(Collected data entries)
Segment Open

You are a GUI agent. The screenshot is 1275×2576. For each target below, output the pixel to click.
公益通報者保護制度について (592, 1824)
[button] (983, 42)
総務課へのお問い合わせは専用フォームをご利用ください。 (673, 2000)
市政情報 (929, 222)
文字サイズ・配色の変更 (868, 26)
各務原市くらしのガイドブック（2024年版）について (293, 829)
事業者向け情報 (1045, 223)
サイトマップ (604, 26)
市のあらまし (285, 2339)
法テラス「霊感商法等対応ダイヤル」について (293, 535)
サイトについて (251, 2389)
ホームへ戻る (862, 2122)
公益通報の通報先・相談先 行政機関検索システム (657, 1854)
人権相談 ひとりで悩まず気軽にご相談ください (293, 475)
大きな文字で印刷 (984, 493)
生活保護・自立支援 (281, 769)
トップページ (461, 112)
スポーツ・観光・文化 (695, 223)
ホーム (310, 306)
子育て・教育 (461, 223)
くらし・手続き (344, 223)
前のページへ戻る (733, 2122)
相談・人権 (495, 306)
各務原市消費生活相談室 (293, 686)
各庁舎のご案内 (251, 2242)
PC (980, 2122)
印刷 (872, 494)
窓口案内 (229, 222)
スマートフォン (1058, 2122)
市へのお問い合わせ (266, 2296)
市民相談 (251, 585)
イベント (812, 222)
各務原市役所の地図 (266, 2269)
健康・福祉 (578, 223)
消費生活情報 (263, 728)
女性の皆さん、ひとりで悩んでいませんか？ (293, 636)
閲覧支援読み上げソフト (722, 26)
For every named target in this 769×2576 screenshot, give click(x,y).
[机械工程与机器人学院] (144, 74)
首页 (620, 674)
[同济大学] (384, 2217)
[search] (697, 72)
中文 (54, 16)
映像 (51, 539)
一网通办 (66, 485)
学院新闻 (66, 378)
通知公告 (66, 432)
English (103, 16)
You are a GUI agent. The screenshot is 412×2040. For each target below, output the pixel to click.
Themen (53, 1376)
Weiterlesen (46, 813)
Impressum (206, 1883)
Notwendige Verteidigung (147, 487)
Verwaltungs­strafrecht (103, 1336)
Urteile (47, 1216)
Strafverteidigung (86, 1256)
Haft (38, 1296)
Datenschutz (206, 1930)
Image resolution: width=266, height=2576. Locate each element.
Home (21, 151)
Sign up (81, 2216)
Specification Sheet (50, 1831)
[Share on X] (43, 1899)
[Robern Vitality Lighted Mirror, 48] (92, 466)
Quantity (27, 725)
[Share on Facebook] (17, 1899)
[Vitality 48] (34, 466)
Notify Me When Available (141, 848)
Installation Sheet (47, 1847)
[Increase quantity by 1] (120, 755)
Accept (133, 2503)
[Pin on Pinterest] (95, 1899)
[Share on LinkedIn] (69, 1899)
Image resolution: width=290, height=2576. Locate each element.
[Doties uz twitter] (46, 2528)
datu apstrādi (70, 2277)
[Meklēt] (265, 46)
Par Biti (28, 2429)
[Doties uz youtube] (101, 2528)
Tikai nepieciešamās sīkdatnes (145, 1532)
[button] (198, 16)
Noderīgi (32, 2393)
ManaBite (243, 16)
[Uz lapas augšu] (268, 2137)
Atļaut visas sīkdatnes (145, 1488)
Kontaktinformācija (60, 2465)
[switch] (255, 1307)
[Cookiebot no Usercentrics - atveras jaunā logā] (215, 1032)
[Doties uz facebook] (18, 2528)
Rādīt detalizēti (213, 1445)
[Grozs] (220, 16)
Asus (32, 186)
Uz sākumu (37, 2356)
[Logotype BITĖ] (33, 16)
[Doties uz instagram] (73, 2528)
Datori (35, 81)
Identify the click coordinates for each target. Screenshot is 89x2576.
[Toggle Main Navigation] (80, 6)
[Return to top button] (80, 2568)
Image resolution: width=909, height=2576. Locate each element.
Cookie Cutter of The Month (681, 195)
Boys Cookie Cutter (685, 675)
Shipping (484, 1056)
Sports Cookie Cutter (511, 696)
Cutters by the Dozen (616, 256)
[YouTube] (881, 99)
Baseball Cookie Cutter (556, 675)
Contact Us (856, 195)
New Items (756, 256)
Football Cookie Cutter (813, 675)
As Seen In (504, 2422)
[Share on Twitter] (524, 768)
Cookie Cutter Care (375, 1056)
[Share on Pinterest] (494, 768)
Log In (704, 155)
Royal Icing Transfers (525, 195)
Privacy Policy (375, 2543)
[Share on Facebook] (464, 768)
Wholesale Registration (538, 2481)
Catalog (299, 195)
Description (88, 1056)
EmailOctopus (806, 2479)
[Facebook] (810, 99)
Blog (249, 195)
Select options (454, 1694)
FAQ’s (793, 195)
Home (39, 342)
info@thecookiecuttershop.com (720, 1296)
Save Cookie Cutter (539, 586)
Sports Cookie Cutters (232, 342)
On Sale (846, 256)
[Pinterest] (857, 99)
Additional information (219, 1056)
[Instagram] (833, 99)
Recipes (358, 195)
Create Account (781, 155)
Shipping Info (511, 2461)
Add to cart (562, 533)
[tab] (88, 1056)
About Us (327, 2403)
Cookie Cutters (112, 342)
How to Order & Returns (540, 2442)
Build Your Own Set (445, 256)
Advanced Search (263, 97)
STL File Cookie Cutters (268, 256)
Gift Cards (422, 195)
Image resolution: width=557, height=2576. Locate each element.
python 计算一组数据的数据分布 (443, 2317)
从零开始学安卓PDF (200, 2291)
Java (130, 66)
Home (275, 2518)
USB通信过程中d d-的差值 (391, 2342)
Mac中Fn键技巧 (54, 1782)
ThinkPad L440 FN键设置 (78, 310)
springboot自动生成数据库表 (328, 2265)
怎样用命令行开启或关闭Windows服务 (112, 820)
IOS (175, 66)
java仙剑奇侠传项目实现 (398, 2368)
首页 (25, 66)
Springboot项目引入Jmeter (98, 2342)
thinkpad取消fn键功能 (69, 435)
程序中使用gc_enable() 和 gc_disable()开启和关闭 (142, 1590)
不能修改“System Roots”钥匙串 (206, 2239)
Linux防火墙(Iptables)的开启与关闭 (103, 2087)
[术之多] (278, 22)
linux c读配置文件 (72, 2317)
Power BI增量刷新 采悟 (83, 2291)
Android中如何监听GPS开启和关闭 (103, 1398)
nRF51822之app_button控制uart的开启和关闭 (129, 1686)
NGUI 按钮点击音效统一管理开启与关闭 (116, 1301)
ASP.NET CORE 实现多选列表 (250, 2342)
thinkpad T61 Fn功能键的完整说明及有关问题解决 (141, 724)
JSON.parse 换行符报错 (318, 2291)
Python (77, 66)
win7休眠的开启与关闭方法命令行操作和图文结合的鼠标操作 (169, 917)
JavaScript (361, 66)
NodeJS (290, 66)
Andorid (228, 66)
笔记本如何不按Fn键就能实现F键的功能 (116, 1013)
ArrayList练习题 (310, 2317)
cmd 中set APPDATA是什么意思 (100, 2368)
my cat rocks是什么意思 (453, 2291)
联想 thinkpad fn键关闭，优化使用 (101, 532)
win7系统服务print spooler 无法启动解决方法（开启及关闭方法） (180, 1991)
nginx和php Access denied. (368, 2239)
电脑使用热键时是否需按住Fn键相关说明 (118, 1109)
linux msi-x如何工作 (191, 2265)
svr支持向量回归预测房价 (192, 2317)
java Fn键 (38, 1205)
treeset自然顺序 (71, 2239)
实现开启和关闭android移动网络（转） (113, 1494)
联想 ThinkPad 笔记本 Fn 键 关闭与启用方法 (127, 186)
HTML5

Segment Closed

## What you have to do
When you reach the line holding "Image resolution: width=290, height=2576." in the records above, begin reproducing exactly, stop after the line holding "Atļaut visas sīkdatnes (145, 1488)", and output nothing else.

## Task output
Image resolution: width=290, height=2576. Locate each element.
[Doties uz twitter] (46, 2528)
datu apstrādi (70, 2277)
[Meklēt] (265, 46)
Par Biti (28, 2429)
[Doties uz youtube] (101, 2528)
Tikai nepieciešamās sīkdatnes (145, 1532)
[button] (198, 16)
Noderīgi (32, 2393)
ManaBite (243, 16)
[Uz lapas augšu] (268, 2137)
Atļaut visas sīkdatnes (145, 1488)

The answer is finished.